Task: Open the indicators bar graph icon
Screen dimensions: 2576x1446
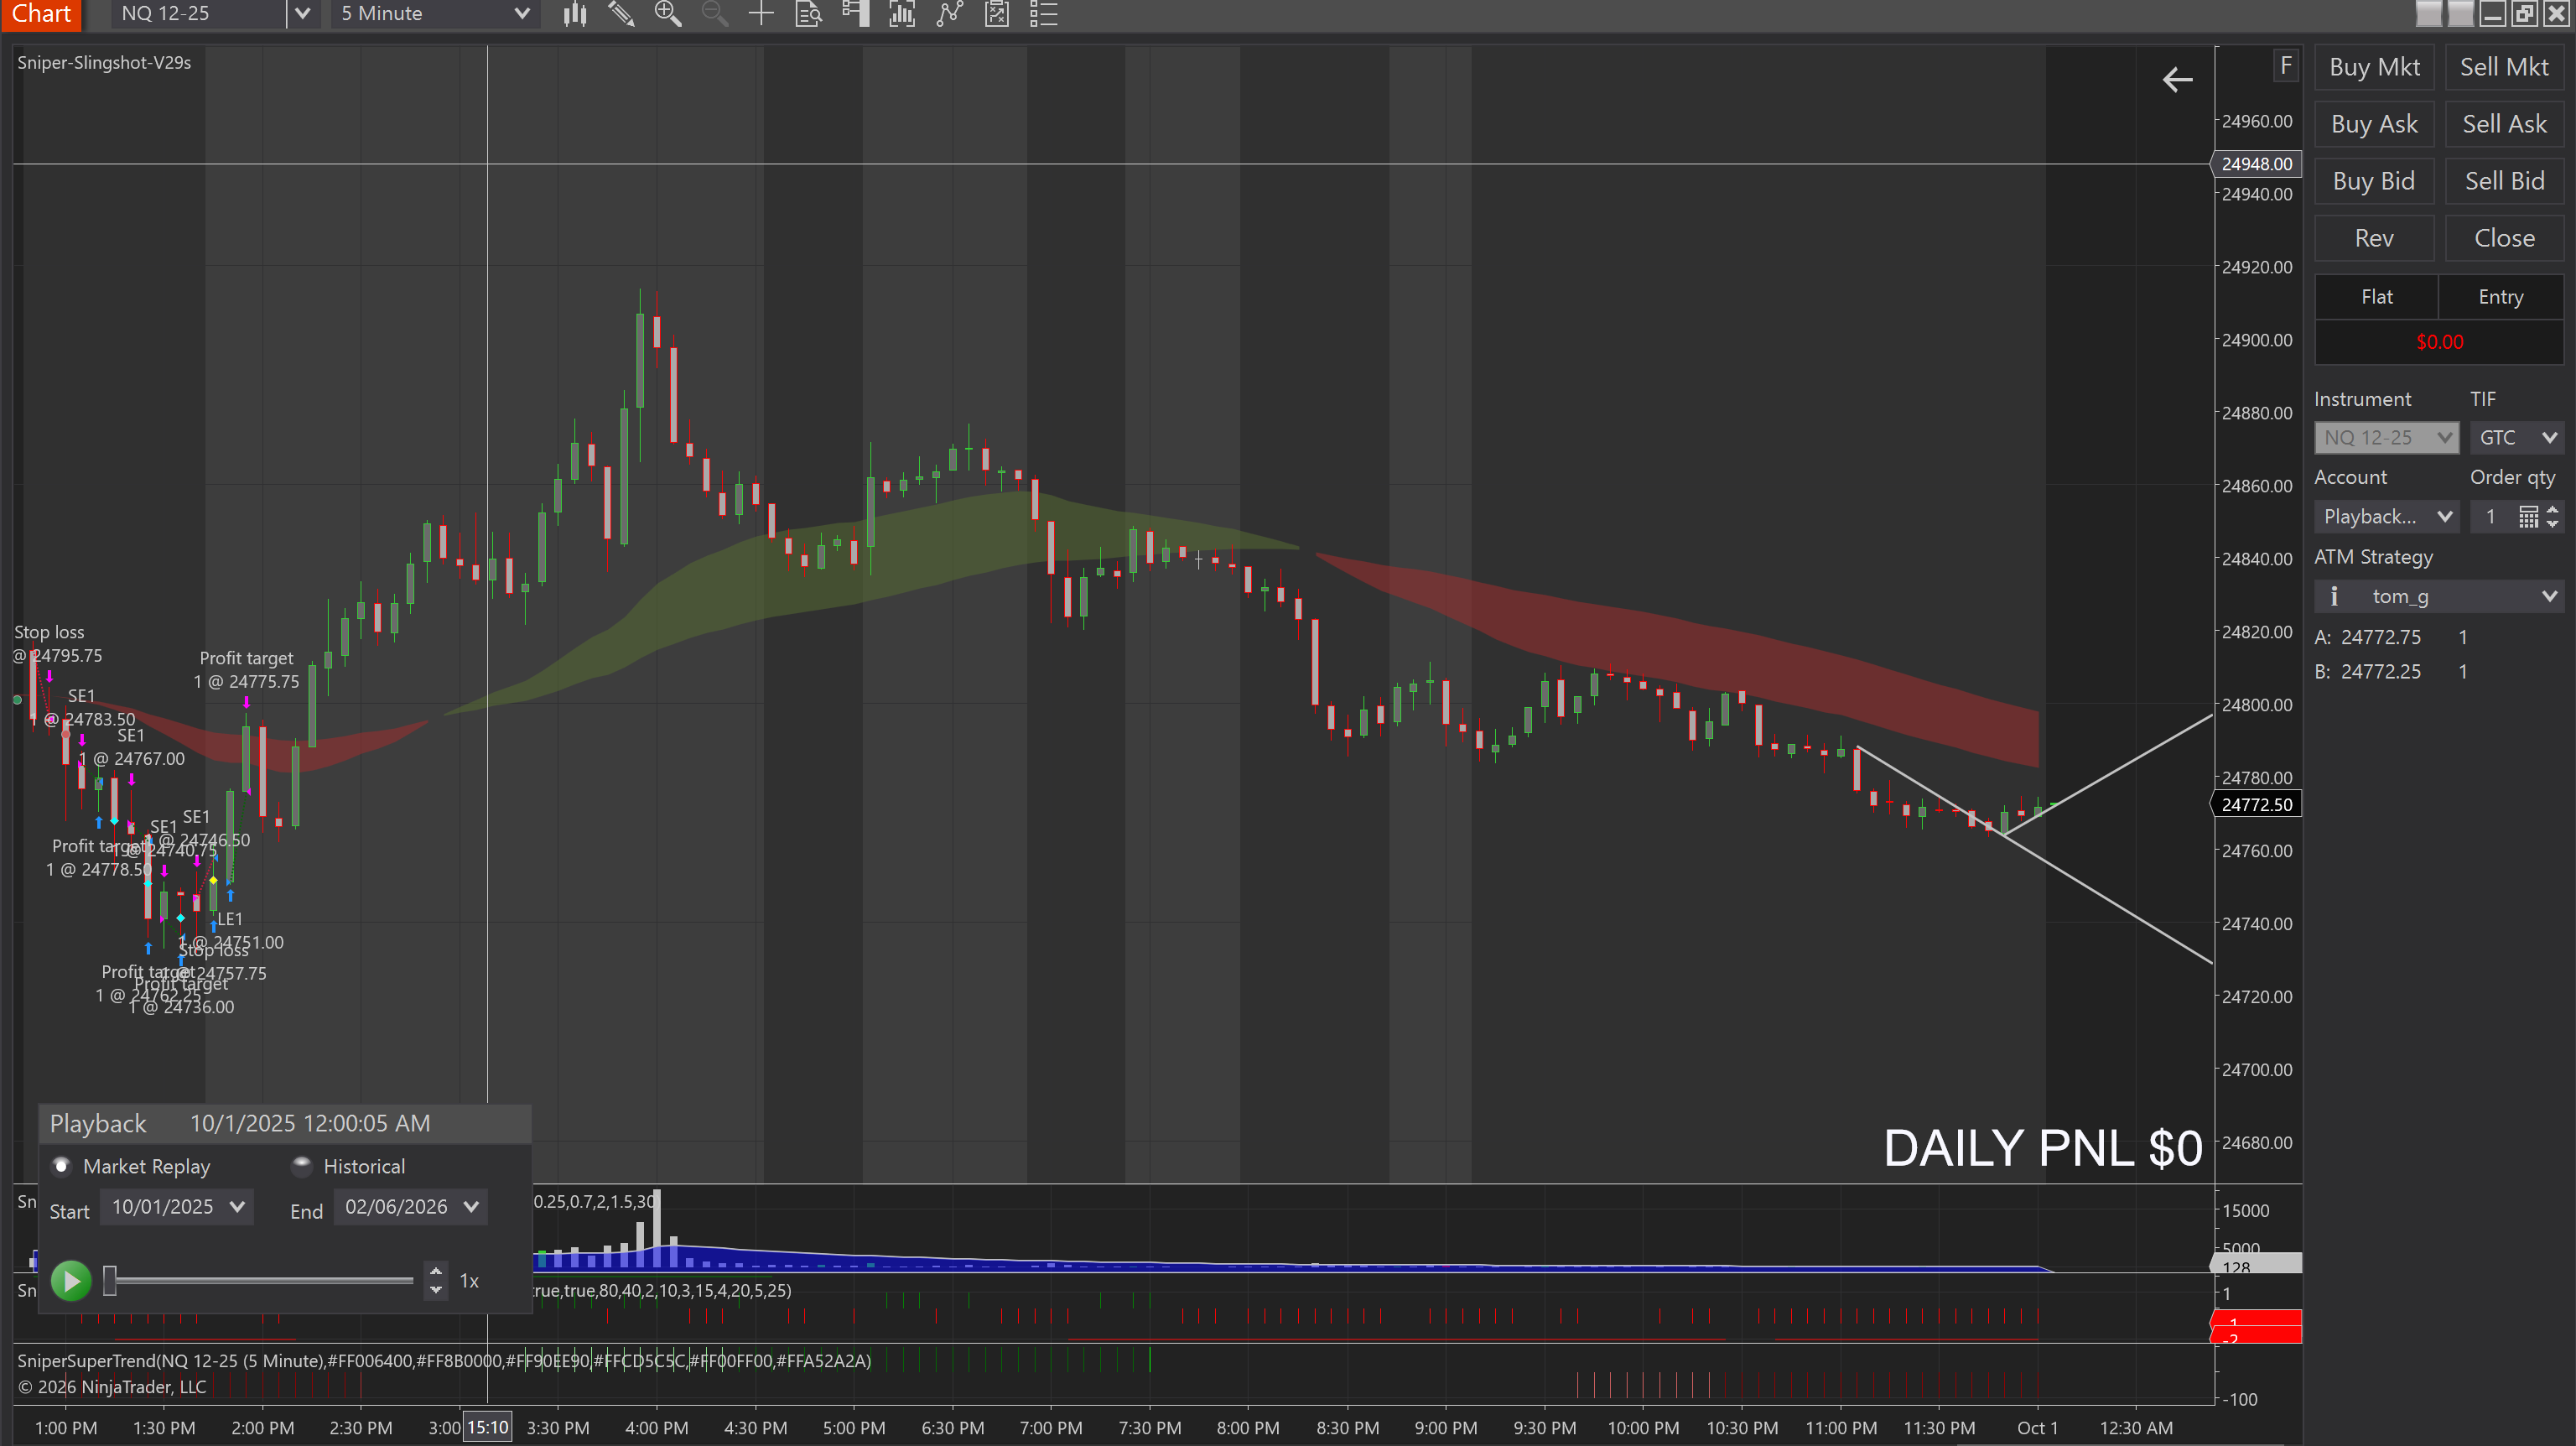Action: click(x=902, y=14)
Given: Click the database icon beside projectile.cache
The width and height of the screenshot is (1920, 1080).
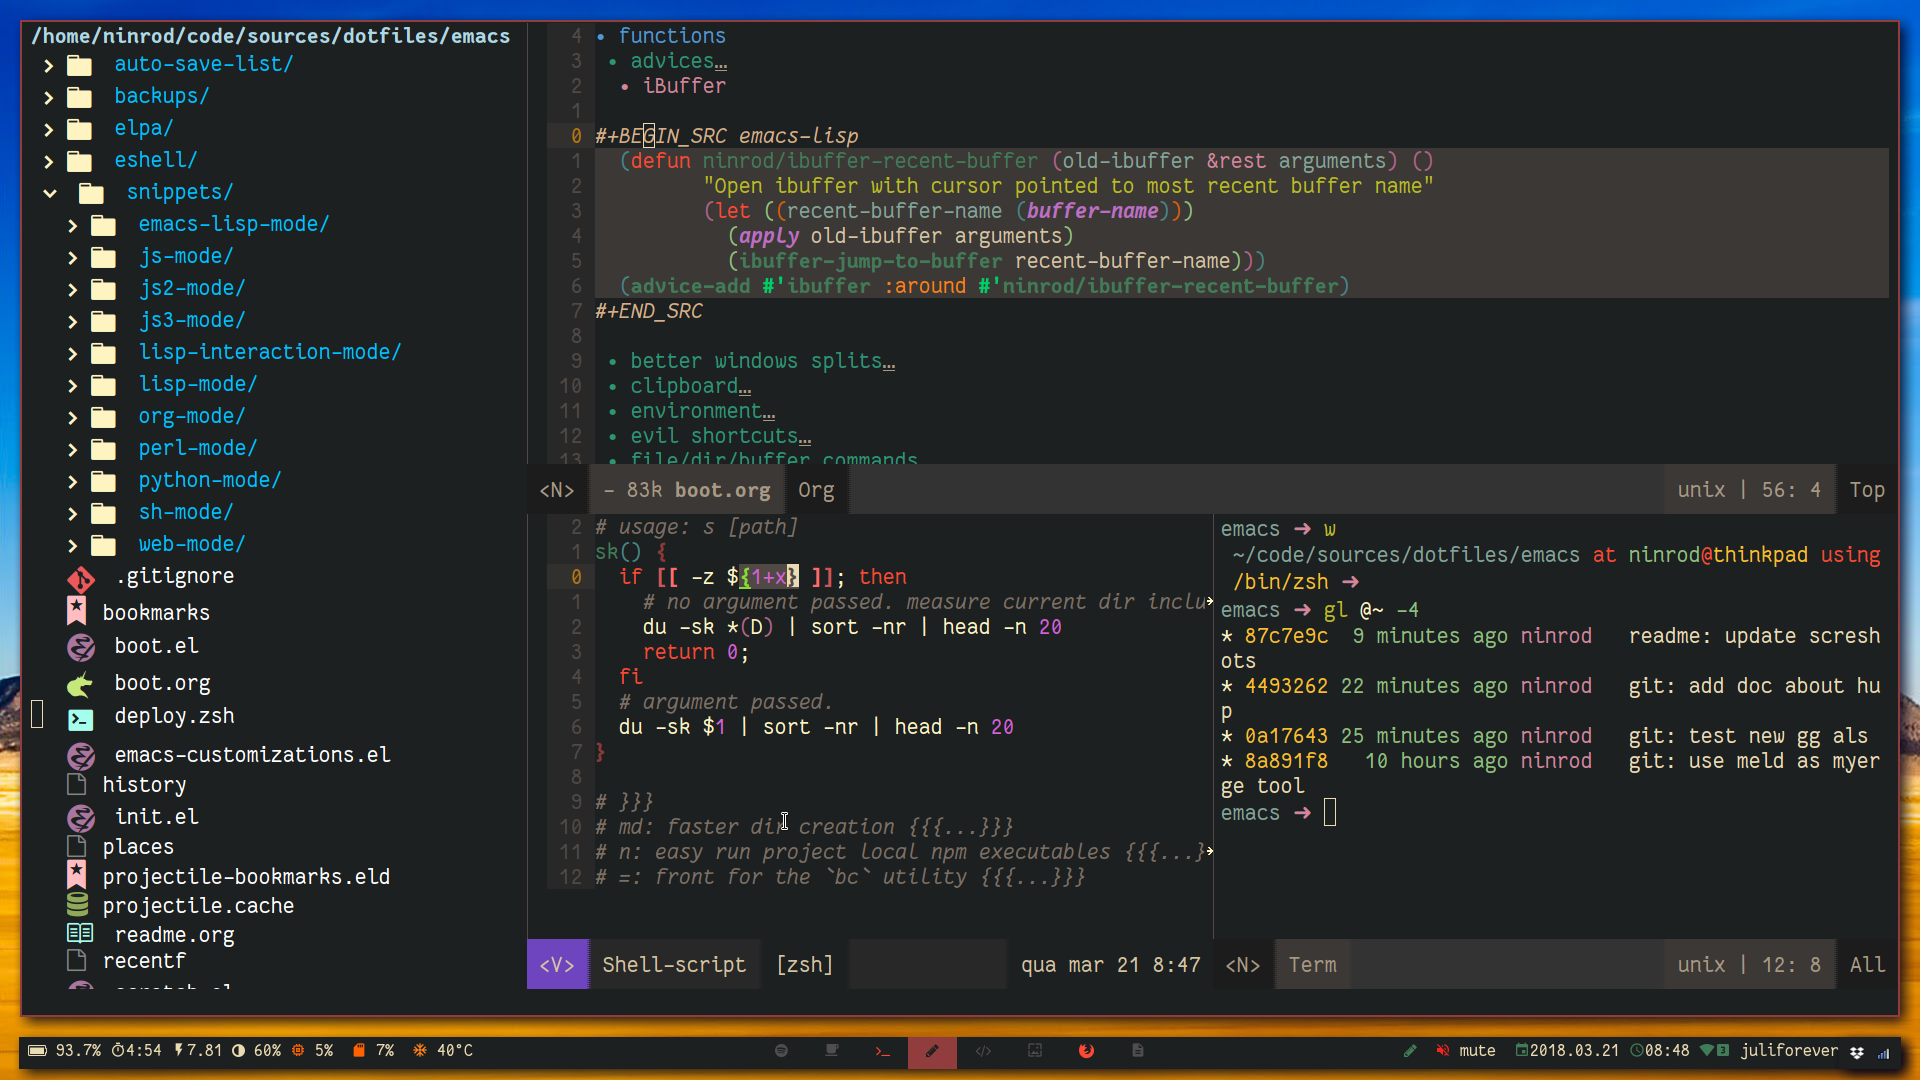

## [Your goal]
Please print the material exactly as given above, omitting the pictures.

## [Solution]
Task: Open the indicators bar graph icon
Screen dimensions: 2576x1446
Action: click(x=902, y=14)
Given: Click the database icon beside projectile.cache
The width and height of the screenshot is (1920, 1080).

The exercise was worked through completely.